_SUPPLIED TEXT_.
§

This is the biggest chunk of our energy costs (42%!). Make your home as airtight as possible and you can reduce that cost by at least 10%.
There’s an easy way to find air leaks: Hold a lighted candle around each door and window on one side as a helper points a blowing hairdryer at that spot from the other side. If the flame flickers, you’ve got a draft.
Insulate outlets and light switches
Two unexpected sources of leaks. Seal them with a foam gasket specially made to fix the problem.
Turn down the thermostat
The American Council for an Energy-Efficient Economy (ACEEE) says that for every degree you set back your thermostat for 8 hours each day, you can save about 2% on your bill. Going from 70°F to 65°F, for example, saves about 10% (or $100 saved for every $1,000 of heating cost).
Haul out extra blankets so you can turn it down to 60°F at night and save even more. Install a programmable thermostat, which automatically turns down the heat at night and when you’re not home.
Nix exhaust fans
In just one hour, a bathroom or kitchen exhaust fan can expel a houseful of warm air, according to Habitat for Humanity. If you really have to use one, make it quick.
20% of your electricity bill typically goes for lighting, but only one-tenth of that amount is required to produce light. The rest is wasted on the heat that incandescent lightbulbs produce.

§

_RECORD LIST_.
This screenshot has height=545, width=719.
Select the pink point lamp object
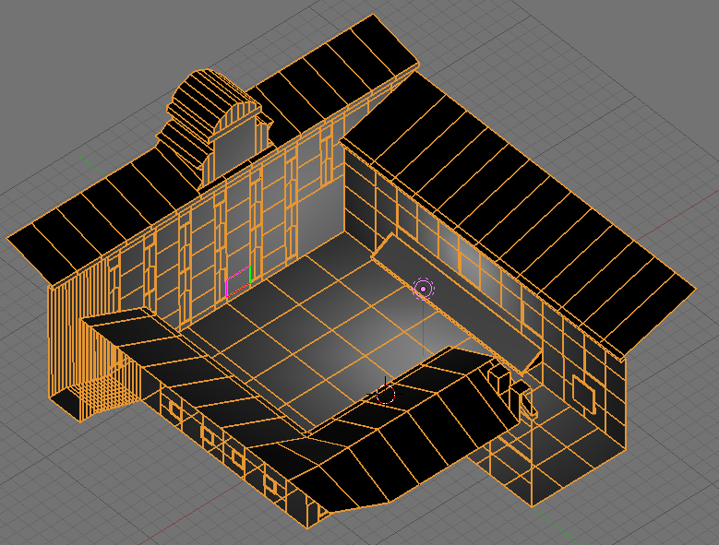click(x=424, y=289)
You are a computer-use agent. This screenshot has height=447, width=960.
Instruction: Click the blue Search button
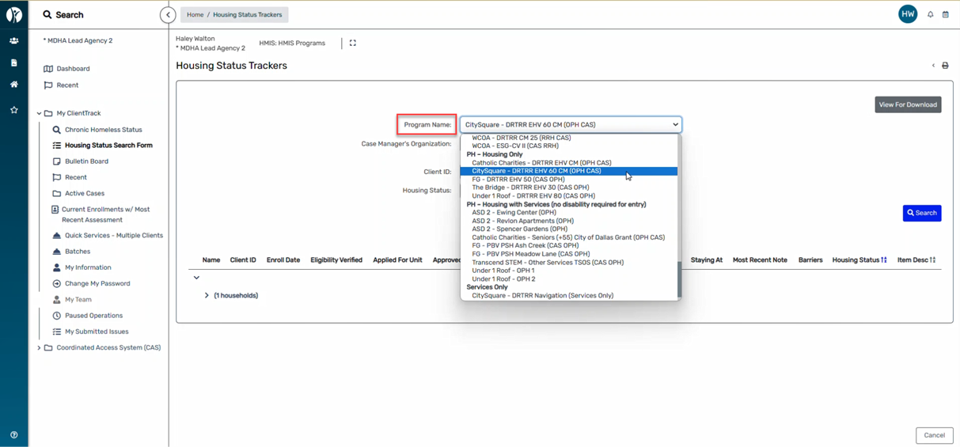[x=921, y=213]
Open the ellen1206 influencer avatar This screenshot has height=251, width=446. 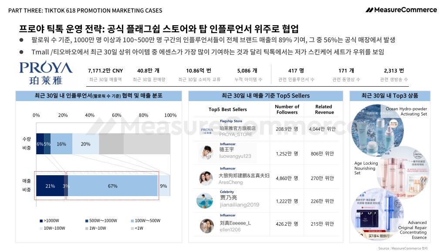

§

_COMPLETE THE FOLLOWING_.
1. List the section headings that appear in the home energy-saving text.
2. Reproduce the home energy-saving text word for word, everything from "Nix exhaust fans" down to "incandescent lightbulbs produce.".
3. Carry on the home energy-saving text from its last sentence.
The rows are separate material and are not part of the home energy-saving text.

_RESPONSES PER TASK_.
1.
Insulate outlets and light switches
Turn down the thermostat
Nix exhaust fans

2.
Nix exhaust fans
In just one hour, a bathroom or kitchen exhaust fan can expel a houseful of warm air, according to Habitat for Humanity. If you really have to use one, make it quick.
20% of your electricity bill typically goes for lighting, but only one-tenth of that amount is required to produce light. The rest is wasted on the heat that incandescent lightbulbs produce.

3.
Switch to CFLs. It costs about a dollar a month to light a regular 100-watt bulb for three hours a day. Switch to a compact fluorescent bulb (CFL) and watch that cost plummet to just 25¢ a month. The DOE estimates that changing only a quarter of your home’s bulbs can cut your lighting bill in half. Lesson learned: CFLs are more expensive (about $5 each), but look at what they save you in the long run. Turn ’em off. If you’ll be gone for more than five minutes, turn off the lights.
Keeping 20 to 80 gallons of water constantly hot is getting more and more expensive—in fact, some energy pros believe the big, monstrous tank is just about extinct. Tankless water heaters, on the other hand, heat only the water you need as you need it. These heaters may seem pricey to purchase and install (about 2½ times as much as a standard water heater), but they cost about 40% less to operate than an electric water heater, or 30% less than a natural gas model. If you’re not in the market to upgrade:
Install aerating, low-flow showerheads
Engineered to create the feel of a full-flow shower, the showerhead actually restricts the amount of water coming through the nozzle to just 2½ or fewer gallons a minute. Compare that with an old showerhead, which delivers about 5 gallons a minute. Switch to low-flow showerheads and faucet aerators to reduce water consumption as much as 50%. And while you’re at it, stop taking baths. They use an average of 15 to 25 gallons of hot water.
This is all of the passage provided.